## WHAT TO PRODUCE
Could you transcribe the part of the records that opens with the line containing "Select the pan hand tool" and runs through the end of the records, leaving out the pictures?

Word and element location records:
********************

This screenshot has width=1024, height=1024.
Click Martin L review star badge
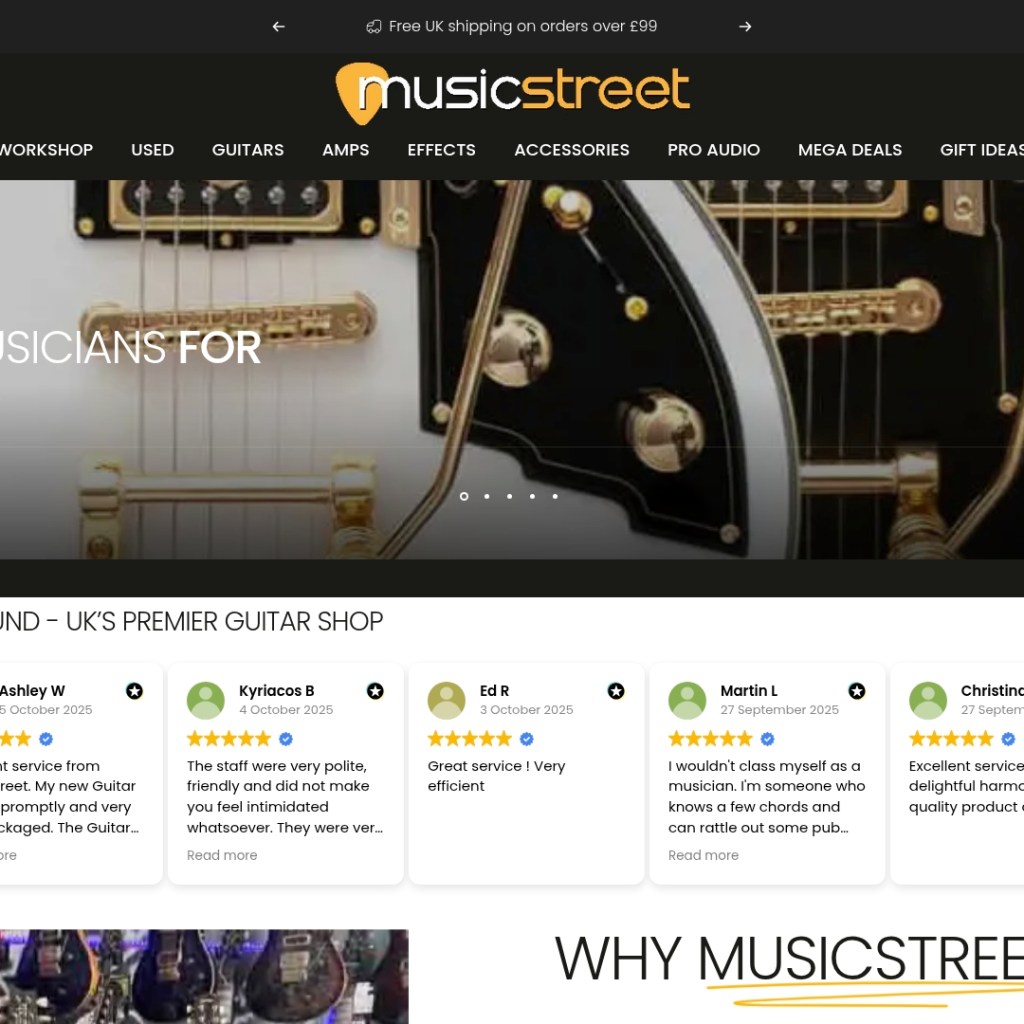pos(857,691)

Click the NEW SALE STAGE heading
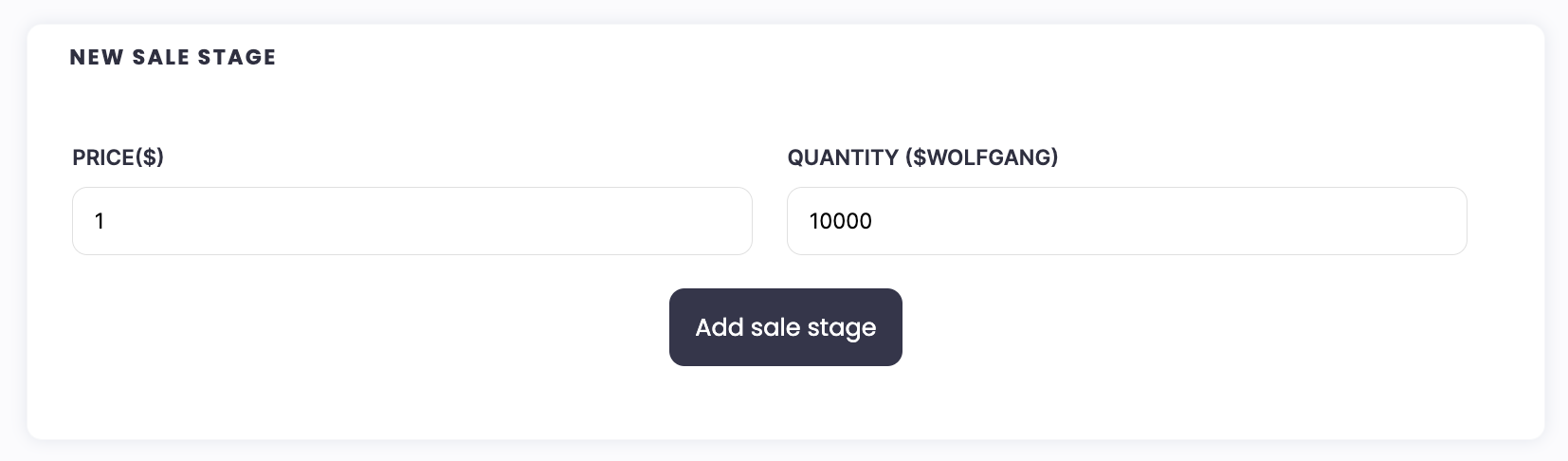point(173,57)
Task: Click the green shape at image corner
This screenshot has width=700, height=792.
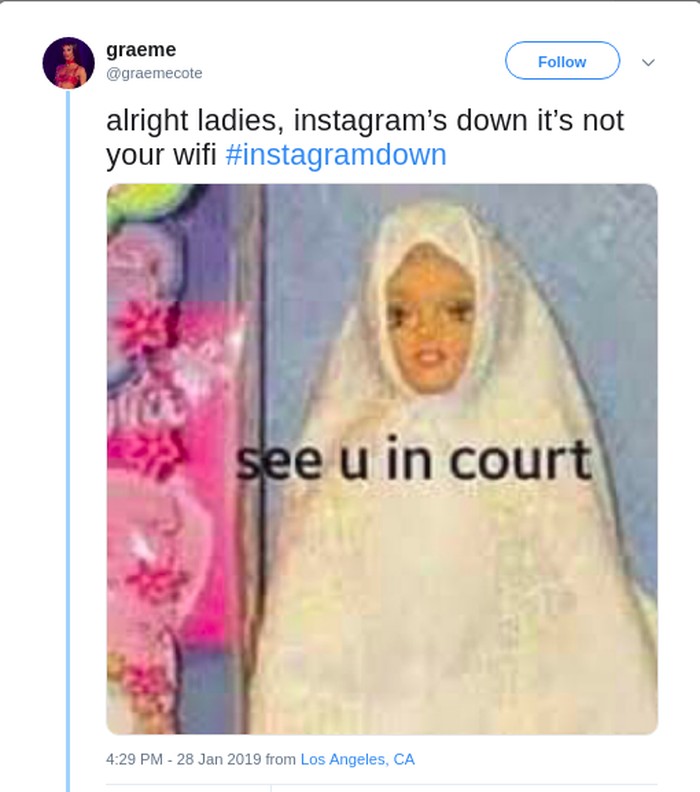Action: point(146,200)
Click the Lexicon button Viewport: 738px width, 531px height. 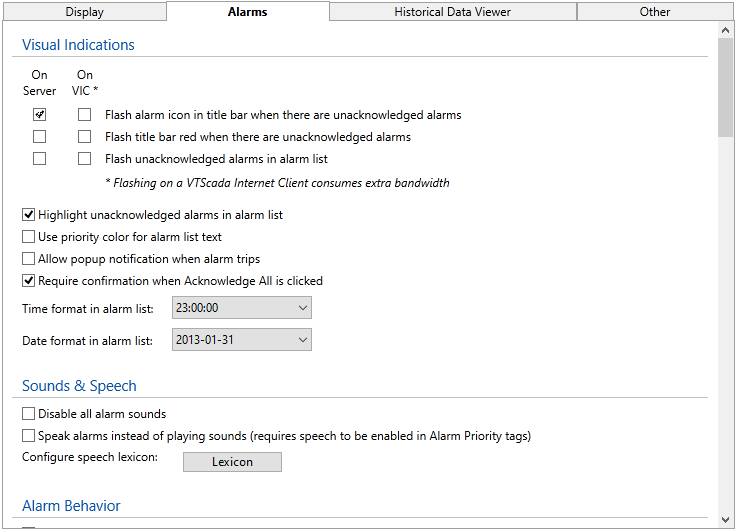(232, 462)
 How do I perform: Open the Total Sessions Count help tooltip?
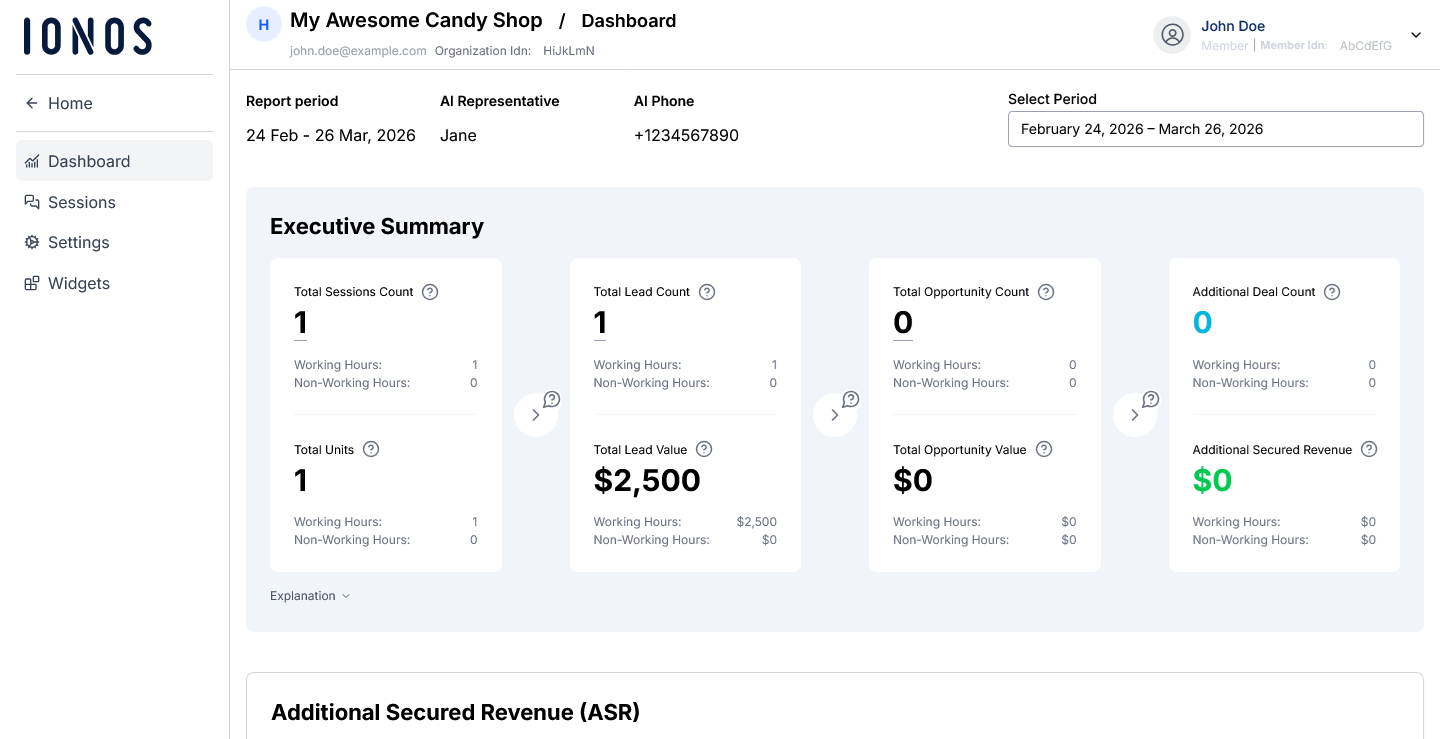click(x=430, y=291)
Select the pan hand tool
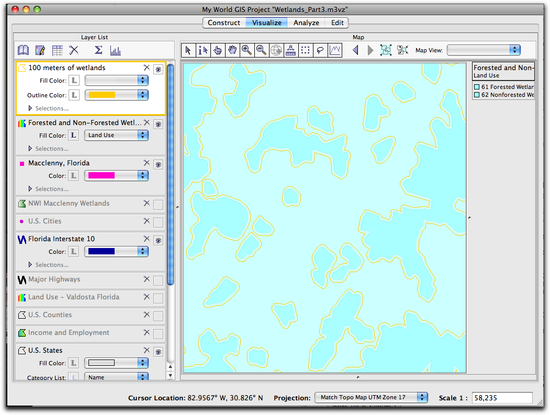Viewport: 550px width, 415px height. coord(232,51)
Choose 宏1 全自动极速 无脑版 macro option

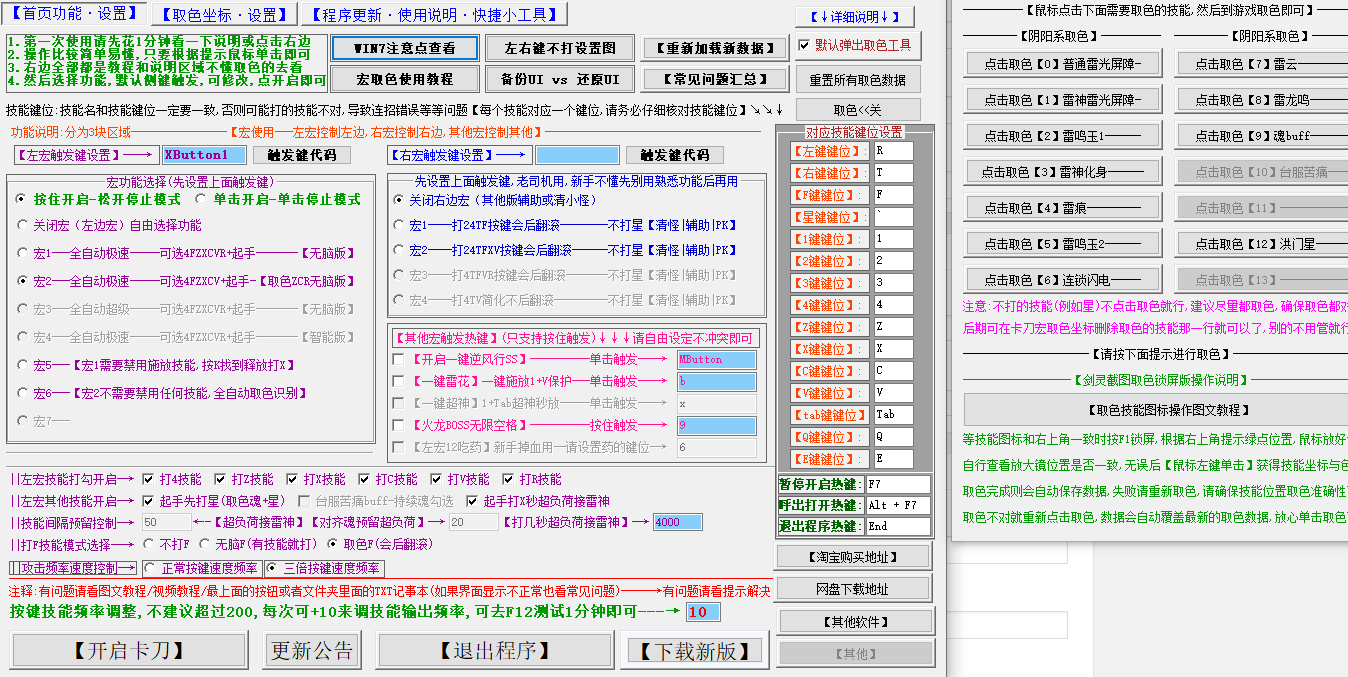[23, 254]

********************

## COMPLETE ANSWER
Select the pan hand tool
Viewport: 550px width, 415px height. coord(232,51)
Choose 宏1 全自动极速 无脑版 macro option

[23, 254]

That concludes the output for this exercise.